Pieter Kruger House

The home of Paul Kruger’s son, Pieter, who inherited Boekenhoutfontein from his father

Unveiled 6 April 2019

by Professor Garth Benneyworth, Head of Heritage Studies, Sol Plaatje University.

 

Locality

Take the N4 west through Rustenburg and take Exit 169 to the Ottoman Highway north. After 10km take the 1st exit at the roundabout onto the R565. After 2.3km the entrance to Kedar Heritage Lodge is on the left. Enquire at reception for access to the Kruger houses.

 

What can be seen     

The house is not currently open to the public. It is being developed as a museum emphasising the role of black people, women, children and concentration camps during the South African War.

 

 

PIETER KRUGER HOUSE – BOEKENHOUTFONTEIN

Pieter Kruger’s House at Boekenhoutfontein

 

Narrative

When Paul Kruger became President of the South African Republic, he and his wife Gezina left Boekenhoutfontein to live in Pretoria. The capital was more two day’s journey away and management of the farm from that distance was no longer practical, so his son Pieter took over the running of the Boekenhoutfontein. It is unclear when Pieter moved into one of the existing houses before building his own, but in the late 1890s he completed the fine late Victorian homestead now called the Pieter Kruger House. It is similar in architectural style  to President Paul Kruger’s house in Church Street, Pretoria, with an elevated front veranda surrounded by a wooden balustrade. The corrugated iron pitched roof was characteristic of the late Victorian era and something of a luxury in the rural Transvaal.

In the 1980s the Simon van der Stel Foundation used the house as the museum curator’s residence and the surrounding garden wall was built at that time to give some privacy; it was not part of the original Kruger house.
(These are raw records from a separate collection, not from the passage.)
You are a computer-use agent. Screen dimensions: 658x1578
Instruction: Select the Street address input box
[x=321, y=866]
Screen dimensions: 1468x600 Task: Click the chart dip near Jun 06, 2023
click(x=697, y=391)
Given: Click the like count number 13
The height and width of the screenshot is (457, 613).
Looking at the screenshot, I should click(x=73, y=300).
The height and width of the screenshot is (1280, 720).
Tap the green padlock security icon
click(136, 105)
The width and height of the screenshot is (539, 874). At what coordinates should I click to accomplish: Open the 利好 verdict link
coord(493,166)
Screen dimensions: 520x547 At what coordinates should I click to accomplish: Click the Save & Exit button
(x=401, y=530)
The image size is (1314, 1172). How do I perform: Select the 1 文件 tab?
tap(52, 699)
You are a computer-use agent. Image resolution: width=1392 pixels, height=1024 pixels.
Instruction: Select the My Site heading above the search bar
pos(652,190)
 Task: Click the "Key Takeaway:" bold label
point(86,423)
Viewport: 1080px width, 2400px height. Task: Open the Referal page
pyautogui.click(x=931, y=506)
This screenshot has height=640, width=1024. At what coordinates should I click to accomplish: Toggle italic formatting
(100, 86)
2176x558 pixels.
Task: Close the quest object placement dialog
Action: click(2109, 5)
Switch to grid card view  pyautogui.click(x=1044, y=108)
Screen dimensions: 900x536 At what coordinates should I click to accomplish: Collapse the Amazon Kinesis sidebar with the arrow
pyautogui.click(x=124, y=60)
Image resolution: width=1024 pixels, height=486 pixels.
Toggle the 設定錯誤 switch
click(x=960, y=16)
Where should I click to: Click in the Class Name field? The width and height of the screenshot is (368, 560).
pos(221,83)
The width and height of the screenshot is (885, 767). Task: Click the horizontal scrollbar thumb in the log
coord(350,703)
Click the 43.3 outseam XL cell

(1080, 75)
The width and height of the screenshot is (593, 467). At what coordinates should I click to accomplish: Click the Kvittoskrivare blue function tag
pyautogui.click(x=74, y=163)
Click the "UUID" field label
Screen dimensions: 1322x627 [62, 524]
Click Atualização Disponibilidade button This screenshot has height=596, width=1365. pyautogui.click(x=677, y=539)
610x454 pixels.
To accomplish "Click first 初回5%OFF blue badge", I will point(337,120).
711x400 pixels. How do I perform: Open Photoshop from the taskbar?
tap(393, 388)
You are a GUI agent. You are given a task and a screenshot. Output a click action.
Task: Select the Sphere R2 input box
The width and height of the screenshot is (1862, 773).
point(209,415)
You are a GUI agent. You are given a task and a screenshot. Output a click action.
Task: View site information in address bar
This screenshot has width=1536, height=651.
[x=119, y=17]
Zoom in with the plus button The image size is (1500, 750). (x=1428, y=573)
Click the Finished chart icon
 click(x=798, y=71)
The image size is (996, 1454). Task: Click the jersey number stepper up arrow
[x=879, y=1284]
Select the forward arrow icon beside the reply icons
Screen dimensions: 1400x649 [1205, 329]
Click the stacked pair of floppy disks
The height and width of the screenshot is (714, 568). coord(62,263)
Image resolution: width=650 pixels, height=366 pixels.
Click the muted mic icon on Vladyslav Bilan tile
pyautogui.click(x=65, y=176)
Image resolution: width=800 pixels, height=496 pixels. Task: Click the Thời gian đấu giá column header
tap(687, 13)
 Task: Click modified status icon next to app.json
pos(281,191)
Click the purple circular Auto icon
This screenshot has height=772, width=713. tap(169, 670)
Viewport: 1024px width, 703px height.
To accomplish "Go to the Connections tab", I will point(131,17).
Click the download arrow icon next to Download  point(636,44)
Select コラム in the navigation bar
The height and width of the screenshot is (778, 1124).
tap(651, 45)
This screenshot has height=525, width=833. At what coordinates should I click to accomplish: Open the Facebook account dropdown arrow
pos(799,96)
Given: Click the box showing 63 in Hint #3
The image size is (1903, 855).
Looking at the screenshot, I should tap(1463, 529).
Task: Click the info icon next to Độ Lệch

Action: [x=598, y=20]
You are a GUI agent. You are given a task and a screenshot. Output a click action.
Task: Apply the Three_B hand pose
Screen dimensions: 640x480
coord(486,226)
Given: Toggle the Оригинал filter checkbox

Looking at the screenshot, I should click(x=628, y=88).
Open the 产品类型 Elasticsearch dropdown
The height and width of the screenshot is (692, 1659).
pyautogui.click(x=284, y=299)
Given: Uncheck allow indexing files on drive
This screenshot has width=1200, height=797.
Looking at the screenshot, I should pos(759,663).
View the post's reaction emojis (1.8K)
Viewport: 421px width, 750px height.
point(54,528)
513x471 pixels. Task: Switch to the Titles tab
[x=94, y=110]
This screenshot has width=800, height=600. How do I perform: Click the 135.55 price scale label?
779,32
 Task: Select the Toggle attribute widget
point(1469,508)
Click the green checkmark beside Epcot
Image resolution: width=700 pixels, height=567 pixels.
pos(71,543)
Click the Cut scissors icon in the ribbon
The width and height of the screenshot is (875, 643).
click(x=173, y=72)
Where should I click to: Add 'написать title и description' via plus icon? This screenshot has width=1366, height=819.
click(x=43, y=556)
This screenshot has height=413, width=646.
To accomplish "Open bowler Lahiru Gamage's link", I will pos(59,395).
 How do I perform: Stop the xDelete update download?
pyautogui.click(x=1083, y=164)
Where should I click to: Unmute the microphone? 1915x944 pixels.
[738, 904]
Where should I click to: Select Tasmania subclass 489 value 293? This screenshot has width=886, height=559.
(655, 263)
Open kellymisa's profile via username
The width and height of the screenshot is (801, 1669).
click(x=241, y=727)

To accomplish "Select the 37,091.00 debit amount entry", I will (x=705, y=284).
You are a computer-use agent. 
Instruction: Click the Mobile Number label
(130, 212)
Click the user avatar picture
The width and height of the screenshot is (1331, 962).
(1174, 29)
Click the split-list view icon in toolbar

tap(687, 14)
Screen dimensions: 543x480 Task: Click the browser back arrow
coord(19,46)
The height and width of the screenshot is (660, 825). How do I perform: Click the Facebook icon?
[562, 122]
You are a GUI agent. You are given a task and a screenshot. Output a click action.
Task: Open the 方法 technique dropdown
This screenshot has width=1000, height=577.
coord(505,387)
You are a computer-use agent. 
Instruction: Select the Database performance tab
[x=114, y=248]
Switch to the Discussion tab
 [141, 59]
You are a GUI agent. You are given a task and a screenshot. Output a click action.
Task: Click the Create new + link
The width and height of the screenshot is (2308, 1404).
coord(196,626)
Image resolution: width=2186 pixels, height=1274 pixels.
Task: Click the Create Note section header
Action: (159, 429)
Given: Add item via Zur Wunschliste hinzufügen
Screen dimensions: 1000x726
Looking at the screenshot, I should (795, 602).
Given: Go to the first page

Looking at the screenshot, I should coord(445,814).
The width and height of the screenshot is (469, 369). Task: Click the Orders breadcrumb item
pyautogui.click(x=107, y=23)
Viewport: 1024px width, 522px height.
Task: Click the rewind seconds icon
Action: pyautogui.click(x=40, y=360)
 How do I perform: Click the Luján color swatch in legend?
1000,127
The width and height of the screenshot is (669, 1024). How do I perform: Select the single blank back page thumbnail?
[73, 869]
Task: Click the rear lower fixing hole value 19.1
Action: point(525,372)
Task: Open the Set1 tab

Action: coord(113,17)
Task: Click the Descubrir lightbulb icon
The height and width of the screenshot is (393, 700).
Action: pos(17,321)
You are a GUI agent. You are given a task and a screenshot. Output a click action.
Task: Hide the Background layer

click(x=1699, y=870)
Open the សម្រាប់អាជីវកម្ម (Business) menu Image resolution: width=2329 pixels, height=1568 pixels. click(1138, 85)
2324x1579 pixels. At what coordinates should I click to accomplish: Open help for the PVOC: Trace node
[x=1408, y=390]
During the South African War (1899-1902) Pieter Kruger left the farm to serve on commando and his wife Cecilia and children moved into a house in Rustenburg. The house and several treasures, including the family Bible, were left in the care of the Bafokeng. It was a dark time for the occupants of Boekenhoutfontein. Pieter was captured in the Free State in June 1900 and sent to Ceylon (now Sri Lanka) as a prisoner-of-war. Two months later his aging father went into exile in Switzerland, never to return. 

Soon after the start of the war, Kgosi Linchwe, chief of the Bakgatla, entered the war on the side of the British. His armies swept through the western Transvaal, plundered Boer farms and attacked Boer sympathisers such as the Bafokeng. Boekenhoutfontein was ransacked and temporarily occupied by Linchwe’s brother, Segale, who “took delicious pleasure in occupying Piet Kruger’s abandoned house and carting away symbols of Boer elegance such as a new  pump organ”.

Pieter and Cecilia Kruger returned to the farm in 1903 to repair the damage and continue farming until his death in 1911 and his in 1921.